Younger people (25–34-year-olds) are investing in property at record levels and are opting to invest in property for rental over purchasing their own residential homes.
We see that an increasing number of young people are investing their earnings, working capital and inheritance in property more than ever before due to an ‘increased awareness of wealth-building’ and ‘wealth management.’
Thanks to high deposit requirements and mortgage rates, many young people now view property investment as a much more viable financial strategy than homeownership. They recognise that investing in real estate not only offers potential appreciation over time but also provides a source of passive income through rentals.

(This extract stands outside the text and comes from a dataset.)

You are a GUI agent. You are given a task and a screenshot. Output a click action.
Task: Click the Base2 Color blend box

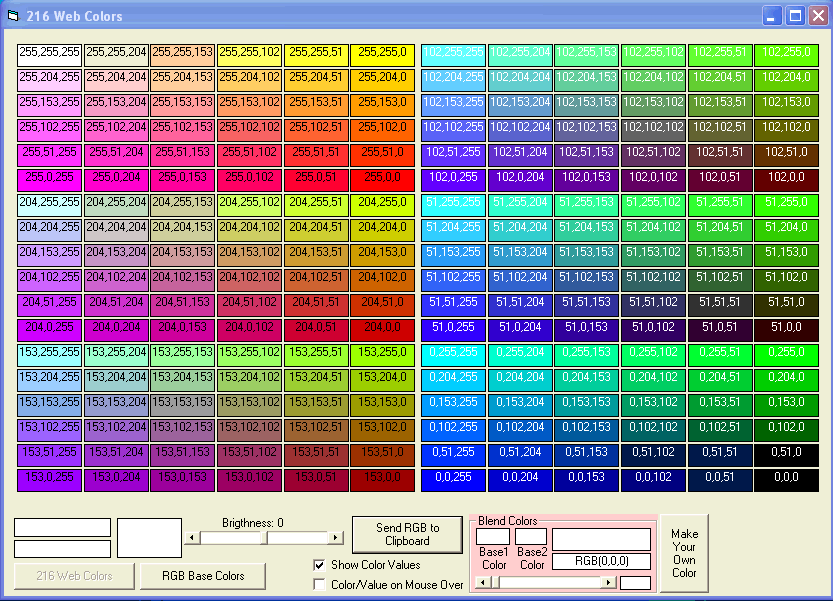point(531,537)
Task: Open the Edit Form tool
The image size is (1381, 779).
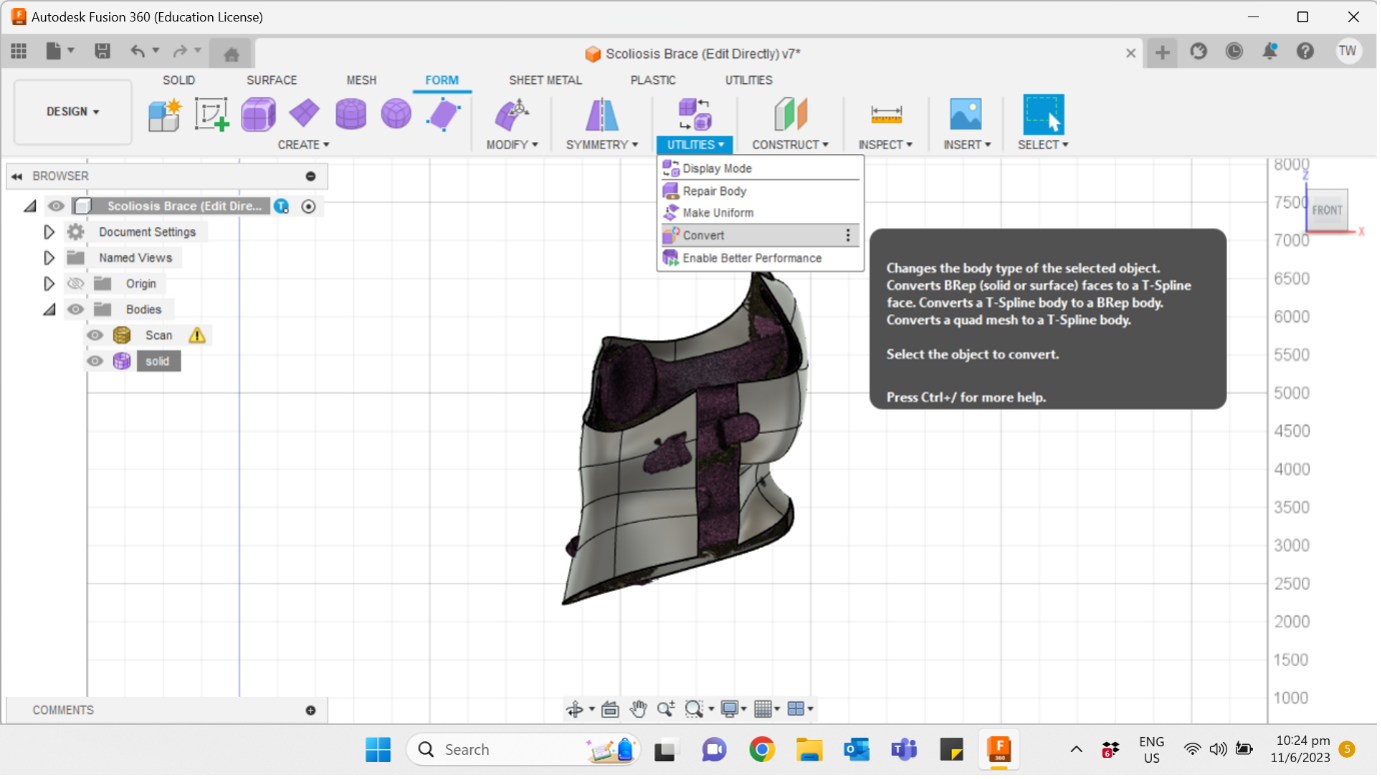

This approach allows them to enter the property market earlier, leveraging their investments to eventually acquire their own homes with greater financial confidence.
Decreasing age of landlords
This is supported by a report from Paragon Bank which indicates a decrease in the average age of buy-to-let landlords, driven by growth in the proportion of landlords in their 30s. In 2023, 31% of new buy-to-let mortgages were acquired by those in their 30s, compared to 21% in 2014. Landlords aged 18-29 also saw an increase in their share of purchases.
Research from September 2024 showed over 3,000 buy-to-let landlords were under 21, and a further 63,000 were aged 21-30, suggesting a growing interest in property investment among the very young. Millennials (31-40) also constitute an increasingly large percentage of investment property owners.
Investing in second properties
Another notable trend amongst young people in the real estate market is a recent increase in those investing in a second property for renting or wealth building purposes. While traditionally this age group has been associated with first-time home purchases, the decision to purchase an additional property is now gaining popularity.
With the growing demand for rental properties, especially in urban areas, many young investors see the potential to generate passive income by renting out their second property. The rental market has become more lucrative in recent years, providing a steady cash flow and helping to offset mortgage costs.
The combination of low-interest rates, increased access to financial resources, and the growing desire for long-term wealth has converged at a time when the housing market offers promising returns for investors. Additionally, many young adults are facing challenges entering the traditional housing market due to soaring home prices, prompting them to pivot to investment properties as a more feasible alternative.
A continuing trend
As more young adults in the 25-34 age range look to build wealth, diversify their assets, and secure financial freedom, the investment in second properties is emerging as a key strategy. With the right market conditions, access to information, and financing options, this trend is expected to continue as the next generation of investors takes a more proactive approach to real estate.
But where should they invest? Younger and first-time property investors take advantage of regions with affordability challenges where there are either lower property prices or strong rental demand to secure long-term financial stability. Our research, completed as part of our most recent property investment guide, shows that Scotland, Northern Ireland, The Midlands and South-East London are amongst the most popular places to invest due to high rental demand and attract young buyers seeking strong returns.